In any case, trees teach us that it would be wise to choose the most resilient in a given environment and avoid the least resilient. In other words, expose yourself to the winners while avoiding the losers – it seems pretty obvious.
Only, we can’t easily know what environment (or habitat) we’re likely to encounter, especially over the long term. This complicates the task of trying to choose the winners and avoid the losers.
What the rainforest teaches us about risk management
Hindsight is an intriguing quirk of human perception, often enticing us to believe that the way in which history would unfold was obvious at the time. It was not.

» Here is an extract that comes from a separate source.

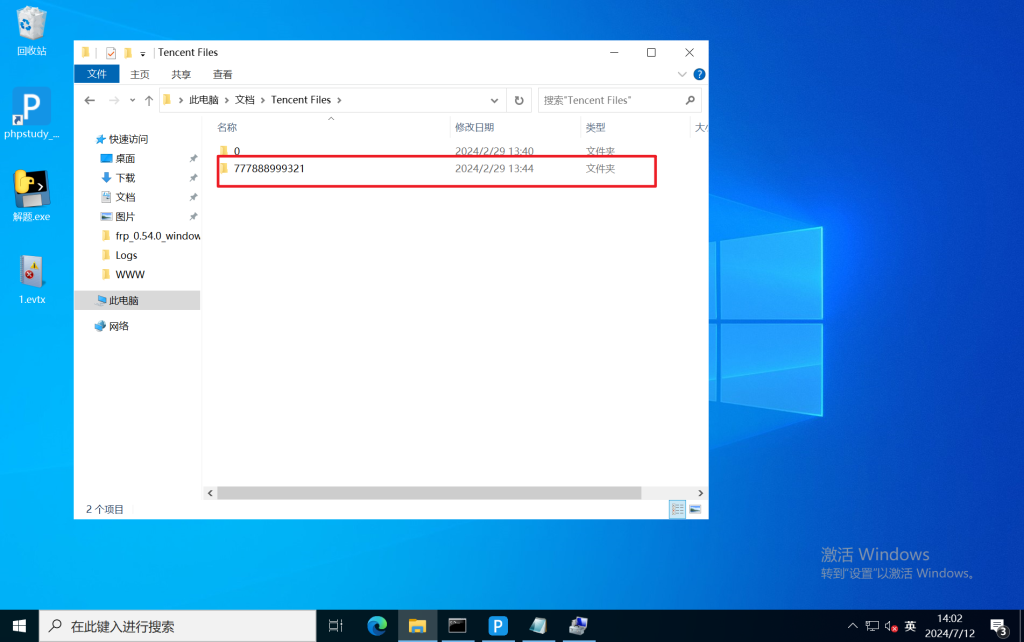Click the English input method indicator in tray
1024x642 pixels.
pyautogui.click(x=910, y=626)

Foresight borders on the impossible in a complex system. And the world we live in engenders far more complexity that we’re prone to believe. The idea that one might be so astute as to successfully pick the multi-year winning stocks and have the conviction to hold those winners for the long term is aspirational. It is, however, not something we believe is consistently executable. Despite the innate protest to the contrary, we try reminding ourselves that the world is an utterly surprising place (as is the stock market as a socio-economic manifestation thereof). We have therefore built our investment process keeping this in mind
Many lessons can be drawn from this analogy of hyperdominant species in the Amazon rainforest, but we highlight the risk management system that underlies the thriving forest. The forest makes room for all species with the understanding that some will grow to be hyperdominant, while most will succumb to changing environmental hostilities. To ensure the forest thrives, it is necessary to be exposed to the potential hyperdominant species while allowing the weakest to be weeded out.
In managing equity portfolios, it is worth bearing the above in mind. Since there are often more stocks that dilute average returns (owing to positive skewness) than there are those that enhance them, managing exposure away from losers is essential. This is impossible with a passive or index-tracking approach.
At Prudential, we are deliberate about risk management; mitigating the impact of losing positions is often our first order of business. To quote an oft-repeated colloquialism of the investment industry, “Avoid the losers and the winners will take care of themselves”.